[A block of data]
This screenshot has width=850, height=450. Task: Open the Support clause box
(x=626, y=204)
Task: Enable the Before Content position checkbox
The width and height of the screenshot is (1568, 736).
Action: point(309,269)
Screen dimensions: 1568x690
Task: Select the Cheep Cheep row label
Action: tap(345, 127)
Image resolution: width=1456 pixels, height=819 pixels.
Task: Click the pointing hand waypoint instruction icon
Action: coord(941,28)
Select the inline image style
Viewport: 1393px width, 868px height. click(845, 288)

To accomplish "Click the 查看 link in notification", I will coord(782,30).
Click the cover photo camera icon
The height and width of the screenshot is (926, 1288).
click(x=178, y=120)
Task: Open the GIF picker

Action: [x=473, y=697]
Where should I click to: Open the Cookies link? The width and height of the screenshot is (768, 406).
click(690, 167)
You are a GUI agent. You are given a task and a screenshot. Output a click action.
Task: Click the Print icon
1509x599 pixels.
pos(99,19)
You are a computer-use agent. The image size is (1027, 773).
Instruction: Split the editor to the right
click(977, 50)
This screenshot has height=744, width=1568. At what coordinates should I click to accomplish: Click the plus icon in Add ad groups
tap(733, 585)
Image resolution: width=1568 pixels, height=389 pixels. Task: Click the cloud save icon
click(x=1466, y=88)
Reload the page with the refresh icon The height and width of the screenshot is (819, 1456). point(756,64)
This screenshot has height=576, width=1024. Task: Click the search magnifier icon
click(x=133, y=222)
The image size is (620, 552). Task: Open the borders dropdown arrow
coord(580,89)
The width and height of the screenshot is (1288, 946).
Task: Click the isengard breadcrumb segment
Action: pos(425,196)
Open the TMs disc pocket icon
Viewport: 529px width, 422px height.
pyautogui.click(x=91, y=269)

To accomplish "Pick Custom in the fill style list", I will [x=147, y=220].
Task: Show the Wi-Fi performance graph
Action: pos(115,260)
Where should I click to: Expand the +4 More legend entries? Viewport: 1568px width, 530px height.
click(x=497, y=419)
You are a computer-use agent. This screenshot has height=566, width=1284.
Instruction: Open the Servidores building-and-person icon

• _Task statement_:
Could you put each line of the listing above into a JSON list of strings, one string per line and no blank lines?

• _Exercise answer_:
[
  "This screenshot has width=850, height=450. Task: Open the Support clause box",
  "(x=626, y=204)",
  "Task: Enable the Before Content position checkbox",
  "The width and height of the screenshot is (1568, 736).",
  "Action: point(309,269)",
  "Screen dimensions: 1568x690",
  "Task: Select the Cheep Cheep row label",
  "Action: tap(345, 127)",
  "Image resolution: width=1456 pixels, height=819 pixels.",
  "Task: Click the pointing hand waypoint instruction icon",
  "Action: coord(941,28)",
  "Select the inline image style",
  "Viewport: 1393px width, 868px height. click(845, 288)",
  "To accomplish \"Click the 查看 link in notification\", I will coord(782,30).",
  "Click the cover photo camera icon",
  "The height and width of the screenshot is (926, 1288).",
  "click(x=178, y=120)",
  "Task: Open the GIF picker",
  "Action: [x=473, y=697]",
  "Where should I click to: Open the Cookies link? The width and height of the screenshot is (768, 406).",
  "click(690, 167)",
  "You are a GUI agent. You are given a task and a screenshot. Output a click action.",
  "Task: Click the Print icon",
  "1509x599 pixels.",
  "pos(99,19)",
  "You are a computer-use agent. The image size is (1027, 773).",
  "Instruction: Split the editor to the right",
  "click(977, 50)",
  "This screenshot has height=744, width=1568. At what coordinates should I click to accomplish: Click the plus icon in Add ad groups",
  "tap(733, 585)",
  "Image resolution: width=1568 pixels, height=389 pixels. Task: Click the cloud save icon",
  "click(x=1466, y=88)",
  "Reload the page with the refresh icon The height and width of the screenshot is (819, 1456). point(756,64)",
  "This screenshot has height=576, width=1024. Task: Click the search magnifier icon",
  "click(x=133, y=222)",
  "The image size is (620, 552). Task: Open the borders dropdown arrow",
  "coord(580,89)",
  "The width and height of the screenshot is (1288, 946).",
  "Task: Click the isengard breadcrumb segment",
  "Action: pos(425,196)",
  "Open the TMs disc pocket icon",
  "Viewport: 529px width, 422px height.",
  "pyautogui.click(x=91, y=269)",
  "To accomplish \"Pick Custom in the fill style list\", I will [x=147, y=220].",
  "Task: Show the Wi-Fi performance graph",
  "Action: pos(115,260)",
  "Where should I click to: Expand the +4 More legend entries? Viewport: 1568px width, 530px height.",
  "click(x=497, y=419)",
  "You are a computer-use agent. This screenshot has height=566, width=1284.",
  "Instruction: Open the Servidores building-and-person icon"
]